Par exemple, lors d'une des "grandes journées" de la Bête, le 21 juin 1765, quatre attaques sont recensées. Sur la carte, elles sont repérées comme suit :
- année : 2 (= 1765)
- jour : 171 (21 juin)
- 4 attaques : de "2171a" à "2171d"


De cette carte, nous pouvons observer la succession de plusieurs territoires pour la Bête, comme d'autres auteurs l'ont déjà mis en avant (comme Michel Louis par exemple). L'intérêt d'y inclure les dates permet de borner les périodes d'utilisation de ces territoires par la Bête et l'épicentre de chaque territoire. Je note plus ou moins 7 périodes jusqu'à l'établissement définitif de la Bête aux alentours du mont Mouchet :

Période précoce
Cette période est celle des premières attaques, jusqu'à la fin septembre 1764 (réf. 1180 à 1266). Grâce aux documents retrouvés, on peut recenser en moyenne une agression par semaine. Le territoire de la Bête est alors bien à l'est de la carte, autour de la forêt de Mercoire.

L'arrivée des dragons
Cette période va du début octobre 1764 au 8 janvier 1765 (réf 1277 à 2008). Les volontaires de Clermont-Prince arrivent étudier le problème fin octobre, début novembre 1764. Nous savons grâce aux témoignages qu'il neige déjà à la même période. La fréquence des attaques reste en moyenne la même que dans la période précoce : une par semaine.
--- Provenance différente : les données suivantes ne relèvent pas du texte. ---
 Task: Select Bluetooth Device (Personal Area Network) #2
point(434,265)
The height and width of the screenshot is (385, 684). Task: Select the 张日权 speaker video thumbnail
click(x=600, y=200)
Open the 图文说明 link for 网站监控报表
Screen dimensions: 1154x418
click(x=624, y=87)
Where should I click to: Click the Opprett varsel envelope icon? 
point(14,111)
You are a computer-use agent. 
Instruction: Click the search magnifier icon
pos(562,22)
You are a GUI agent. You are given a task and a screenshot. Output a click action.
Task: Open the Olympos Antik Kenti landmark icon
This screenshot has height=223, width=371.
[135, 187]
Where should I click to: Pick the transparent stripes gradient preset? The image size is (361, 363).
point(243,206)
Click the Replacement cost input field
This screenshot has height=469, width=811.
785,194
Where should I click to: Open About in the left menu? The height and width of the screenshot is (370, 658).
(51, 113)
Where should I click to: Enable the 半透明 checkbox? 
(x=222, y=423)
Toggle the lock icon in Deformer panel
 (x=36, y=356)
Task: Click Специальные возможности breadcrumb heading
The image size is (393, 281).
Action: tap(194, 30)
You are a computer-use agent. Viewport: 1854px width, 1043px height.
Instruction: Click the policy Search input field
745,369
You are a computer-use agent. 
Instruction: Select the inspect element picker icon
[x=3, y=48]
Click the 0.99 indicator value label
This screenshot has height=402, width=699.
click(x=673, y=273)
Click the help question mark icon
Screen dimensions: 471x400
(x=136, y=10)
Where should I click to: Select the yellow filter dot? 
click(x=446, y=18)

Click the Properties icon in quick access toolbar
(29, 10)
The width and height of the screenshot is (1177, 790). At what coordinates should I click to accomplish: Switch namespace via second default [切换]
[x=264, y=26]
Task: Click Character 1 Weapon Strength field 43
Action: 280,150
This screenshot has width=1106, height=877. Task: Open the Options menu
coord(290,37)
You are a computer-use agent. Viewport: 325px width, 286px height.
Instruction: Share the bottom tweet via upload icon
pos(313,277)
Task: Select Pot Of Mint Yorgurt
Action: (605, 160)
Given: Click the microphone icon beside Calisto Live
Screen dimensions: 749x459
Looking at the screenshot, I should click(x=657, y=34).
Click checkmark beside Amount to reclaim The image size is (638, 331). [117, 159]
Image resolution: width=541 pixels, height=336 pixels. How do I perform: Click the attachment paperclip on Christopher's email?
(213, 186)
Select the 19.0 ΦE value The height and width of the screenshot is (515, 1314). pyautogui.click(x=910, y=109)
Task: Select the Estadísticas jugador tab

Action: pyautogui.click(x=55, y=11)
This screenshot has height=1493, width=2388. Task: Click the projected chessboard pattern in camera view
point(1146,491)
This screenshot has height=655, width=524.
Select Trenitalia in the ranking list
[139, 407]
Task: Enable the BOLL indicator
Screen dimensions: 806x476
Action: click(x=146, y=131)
L'épicentre du territoire semble tourner autour du petite village d'Apcher, qui abrite les ruines de l'ancien château de la famille du même nom. Le 27 décembre 1764, les dragons ne peuvent plus être logés dans le secteur et doivent regagner Langogne.

On a souvent épilogué sur un éventuel rapport entre les passages de solstice et l'activité de la Bête, mais c'est véritablement après le départ des dragons que la Bête va enchaîner ses premières "grandes journées" : 2 victimes recensées le 1er janvier 1765 (2001a et b), 3 le 6 janvier (2006a à c).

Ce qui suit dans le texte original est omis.